Araujo: -Para hacer el disco dijimos: "Durante tres meses saquemos la cabeza de la televisión, de la radio y pongámonos a hacer música". De ahí la relación con esta situación de gran libertad artística, que se reflejó en un disco tocado de forma desprejuiciada, sin un formato clásico, donde no se pueden pautar demasiadas cosas.
Fargo: -Además, vivimos una situación de grupo y lo que se captó es la alquimia y la intención de tocar de una. La idea era volver a tocar y grabar todos juntos, algo que se perdió en el rock. Tratar de que las estructuras no sean tan claras, salir un poco del formato que pide el mercado de estribillo o canción. Esto es música, somos una banda que por más que ahora parezca rara es de lo más normal.
Araujo: -Y lo de grupal es en serio, no es la banda de tal, es un grupo nuevo. Estoy orgulloso de todo lo que hice, pero nadie -incluso nosotros- podía imaginarse que estábamos haciendo esto.
El baterista que un año atrás se desvinculaba de Divididos ofrece su versión de la historia. "Que la decisión fuera compartida con Diego [Arnedo], tanto a él como a mí, nos relajó mucho, por eso no lo viví como algo conflictivo, sino como un alivio. La cuestión fue netamente artística; de hecho, hace poco los vi a los dos. Eso sí, en el nivel personal la situación de quedar solo era compleja y, para muchos, inexplicable: ¿por qué dejar de formar parte de un grupo increíble, donde hicimos una música genial? La verdad es que hay cosas que te pide el cuerpo y el alma que no podés no hacer."
-¿Cómo fue la experiencia de tener que ponerles tu voz a las canciones?
Araujo: -Canté entre los 15 y los 18 años en una banda de rock que tenía. Por eso fue como una vuelta extraña, porque durante muchos años me dediqué a tocar la batería y profundizar el instrumento.
Fargo: -La idea era no tener que buscar un cuarto elemento y hacer como se hacía antes, que cantaban los mismos músicos de la banda.
Araujo: -Yo toqué música instrumental durante muchos años y subestimé el canto.
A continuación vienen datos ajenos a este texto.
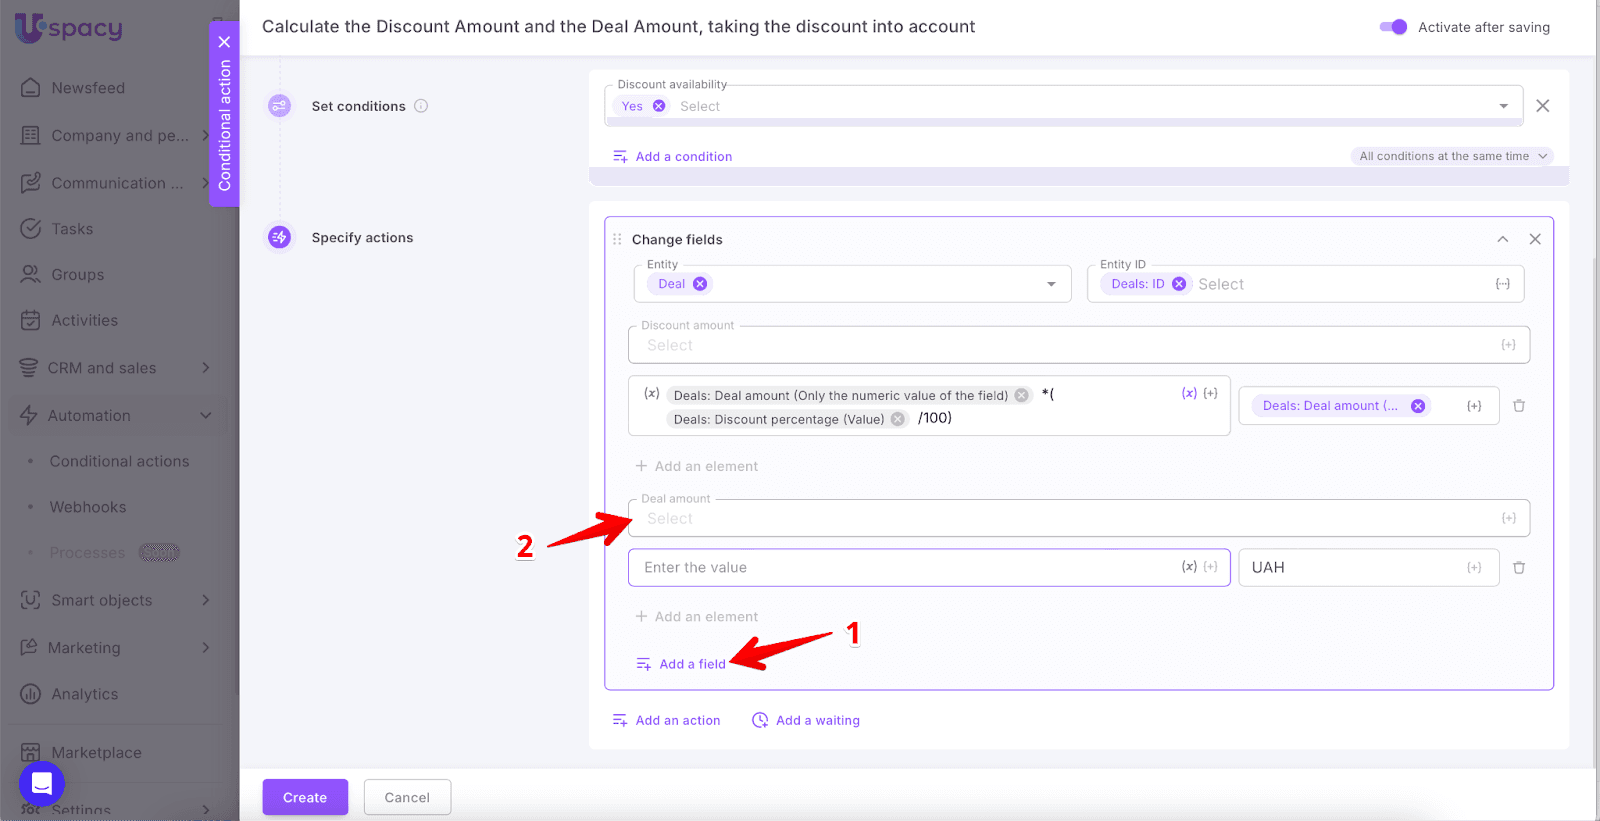
Task: Open the chat support bubble
Action: [x=42, y=783]
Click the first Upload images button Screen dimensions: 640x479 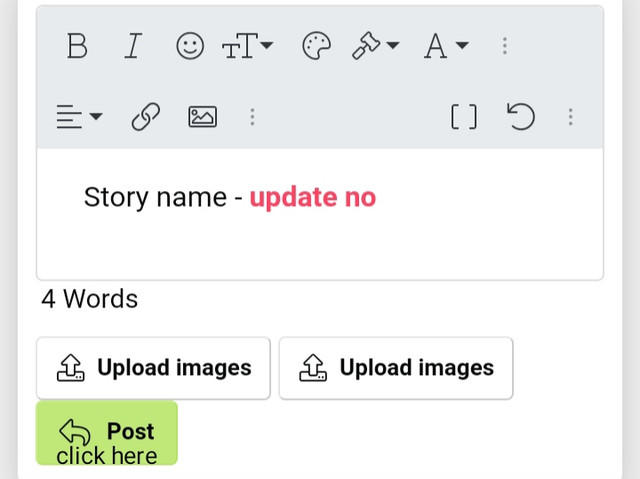[153, 368]
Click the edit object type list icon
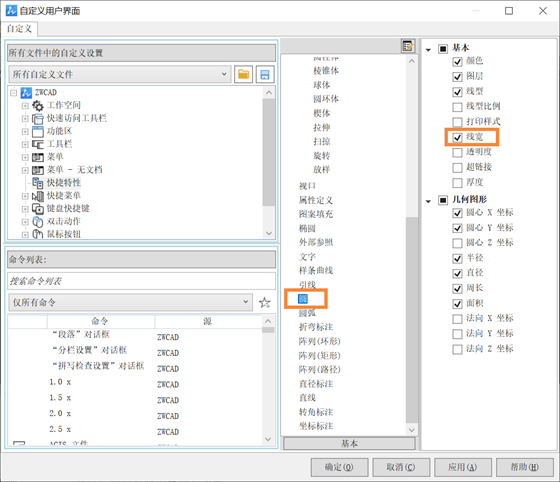Screen dimensions: 560x482 tap(408, 46)
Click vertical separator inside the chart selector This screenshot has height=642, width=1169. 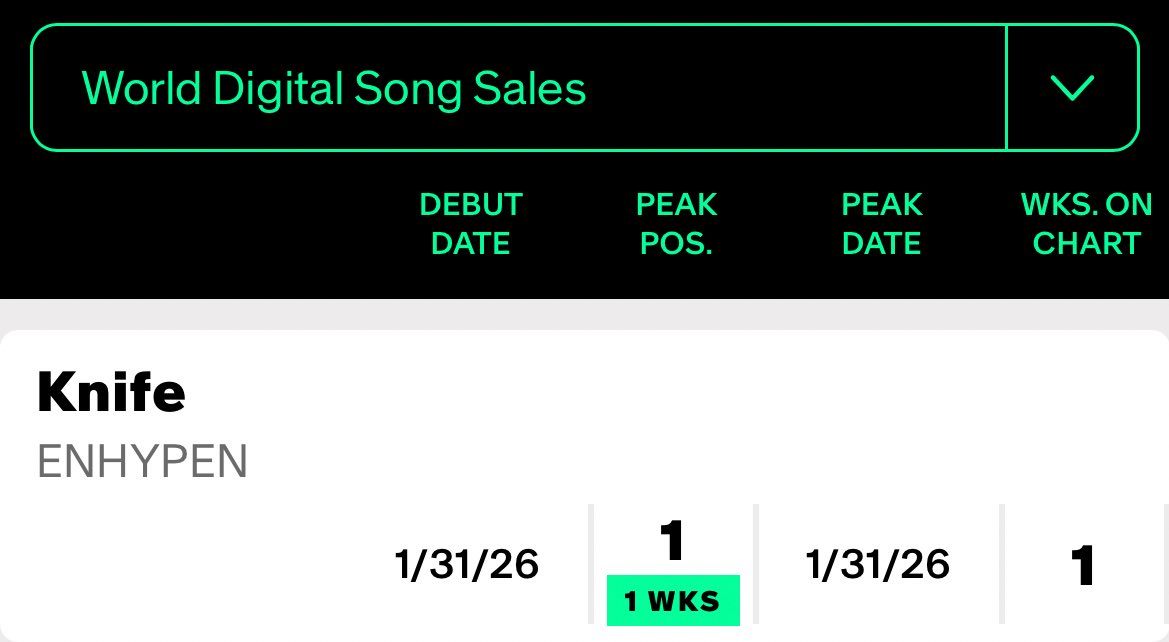coord(1006,88)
Siempre fui muy de romper y éste fue un desafío muy grande. Estoy muy contento porque me están pasando cosas que no me ocurrían desde hace un tiempo. Antes estaba en una situación más cerebral y esto no tiene nada que ver. Salió todo naturalmente.
Por el entusiasmo y el humor reinante, los tres parecen críos a punto de inventar la más explosiva e innovadora música, pero sabiendo que no es así. Un cóctel tan demoledor como su álbum, que esta noche presentarán en Morón (en la Sociedad Italiana, Buen Viaje 851) y que esperan pronto mostrar en Capital Federal.
¿Y Jamardo? Bueno, el muchacho cierra esta nota: "¿Sabés cuál es el futbolista que se destaca? El que vos te pensás que te va a gambetear para acá y te gambetea para el otro lado y te hace comer el amago. En la música es más o menos lo mismo. El factor sorpresa es lo mejor y ésa es la base de Gran Martell".